The big four mobile companies could be about to become the big three. Sprint and T-Mobile have agreed on an outline of a merger that puts T-Mobile’s value north of $30 billion.
According to the broad terms, Sprint will pay about $40 a share for T-Mobile in a massive acquisition that could happen as soon as this summer.
Negotiations are still going on between Sprint and T-Mobile. If finalized, the combined company would be better suited to compete with Verizon and AT&T.

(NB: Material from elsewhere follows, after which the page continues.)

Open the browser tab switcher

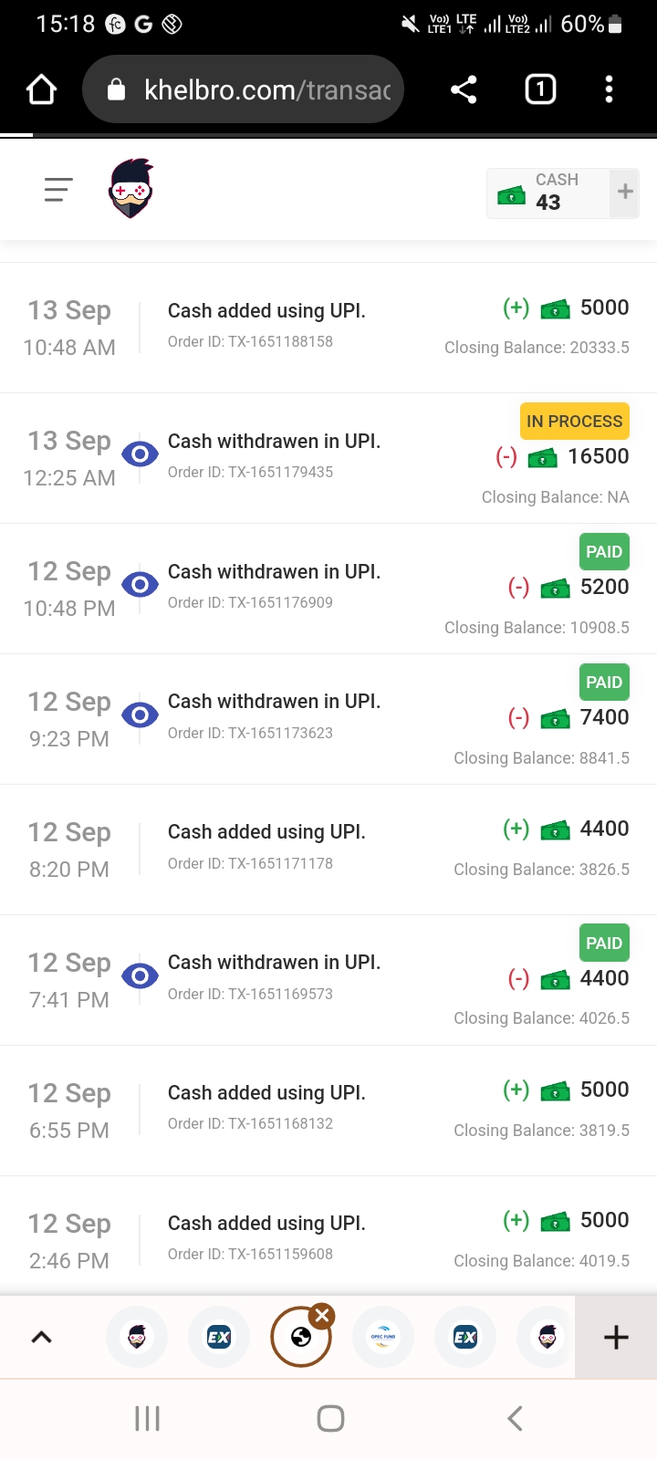point(540,89)
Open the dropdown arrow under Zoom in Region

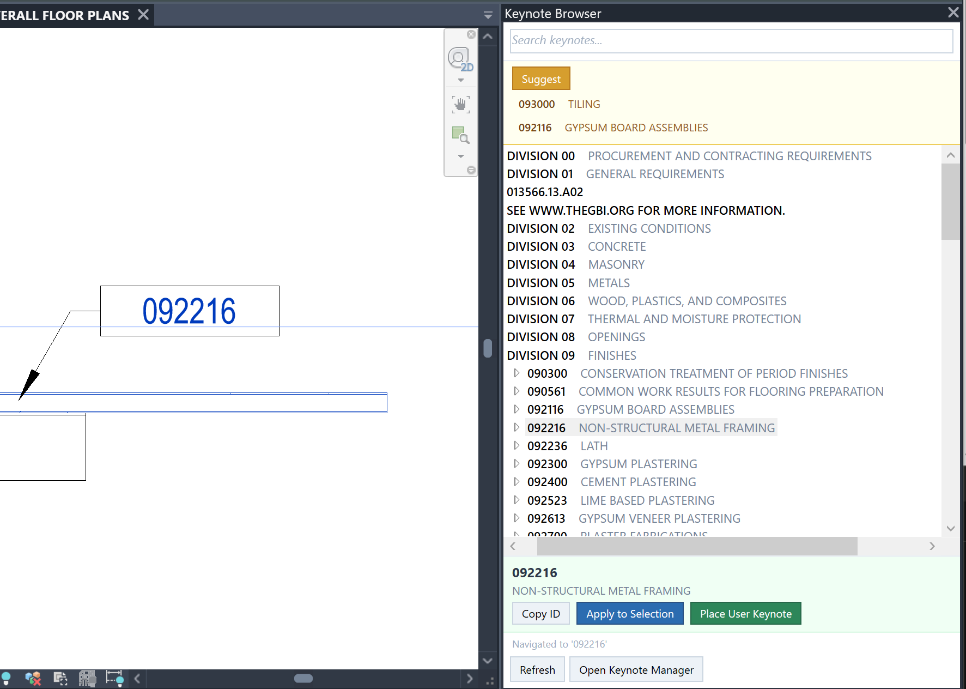pos(461,156)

There are some hurdles for Sprint and T-Mobile to overcome even if it finalizes a deal. Any deal would require approval from the FCC and Justice Department. This hurdle does not seem insurmountable for Sprint. In fact, Sprint are so confident the deal will get approval that they will pay T-Mobile more than $1 billion in cash and other assets if the deal is rejected according to the WSJ.
Why is Sprint so confident it will pass the regulatory hurdles? Sprint execs believe recent debates over net neutrality and spectrum-auction rules, which work against smaller carriers such as T-Mobile and Sprint, have created an opportunity for the two companies if they act quickly.

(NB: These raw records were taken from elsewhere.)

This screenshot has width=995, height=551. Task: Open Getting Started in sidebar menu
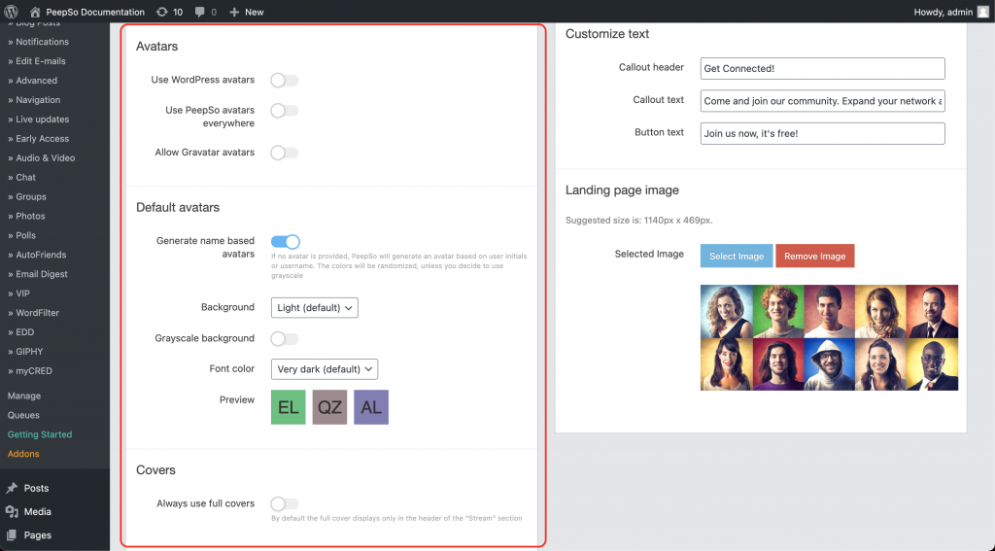40,434
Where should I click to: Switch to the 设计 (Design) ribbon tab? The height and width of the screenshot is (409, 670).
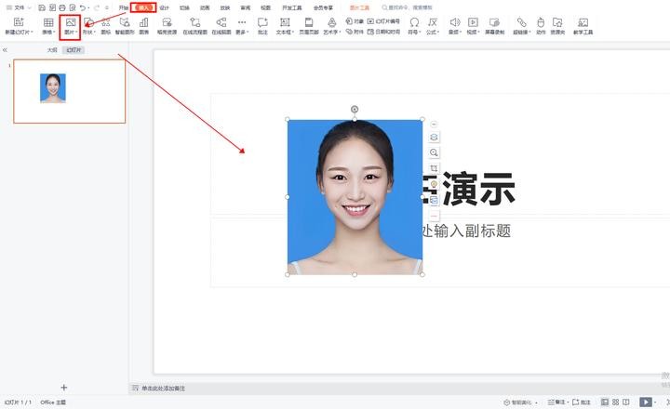tap(164, 7)
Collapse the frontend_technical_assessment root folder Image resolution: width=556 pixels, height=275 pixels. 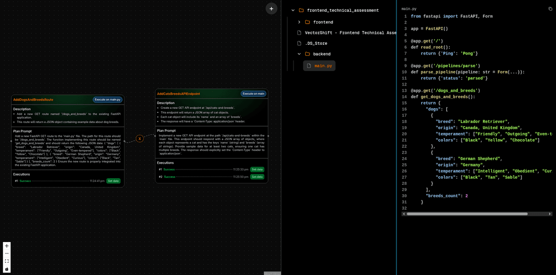coord(293,10)
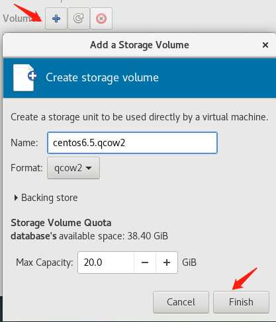
Task: Click the Storage Volume Quota heading
Action: point(61,223)
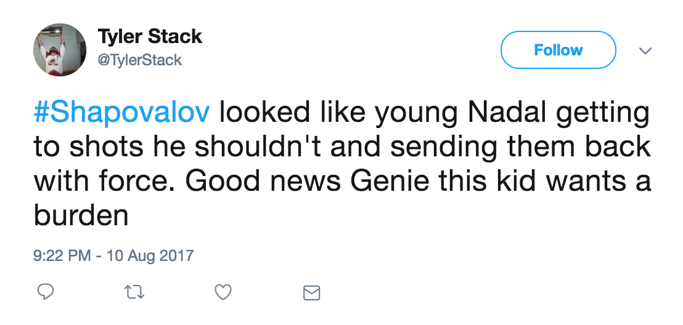
Task: Retweet the Shapovalov tweet
Action: coord(134,292)
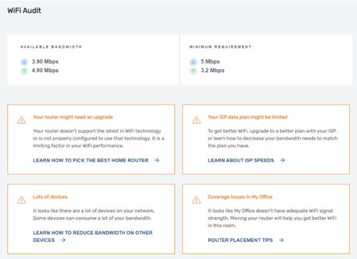Click the blue download icon next to 3.90 Mbps
Image resolution: width=357 pixels, height=259 pixels.
click(24, 62)
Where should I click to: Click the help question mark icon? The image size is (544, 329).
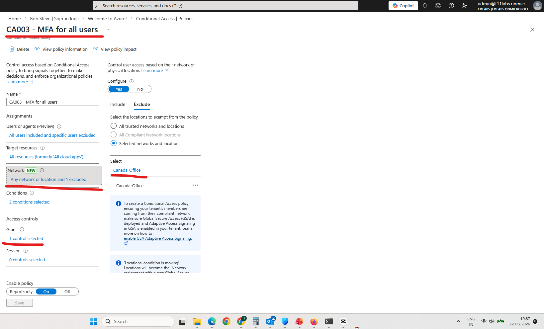pos(451,6)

Recent history isn’t in Sprint’s corner though. Regulators approved deal after deal at the turn of the century, but stepped on AT&T’s $39 billion bid for T-Mobile in 2011. Regulators said the U.S. needed four carriers at the time to foster competition.
Anti-trust officials will have their work cut out for them this summer. Besides today’s news of a $32 billion deal between Sprint and T-Mobile, officials will also be weighing Comcast’s $45 billion bid for Time Warner Cable and AT&T’s $49 billion bid for DirecTV.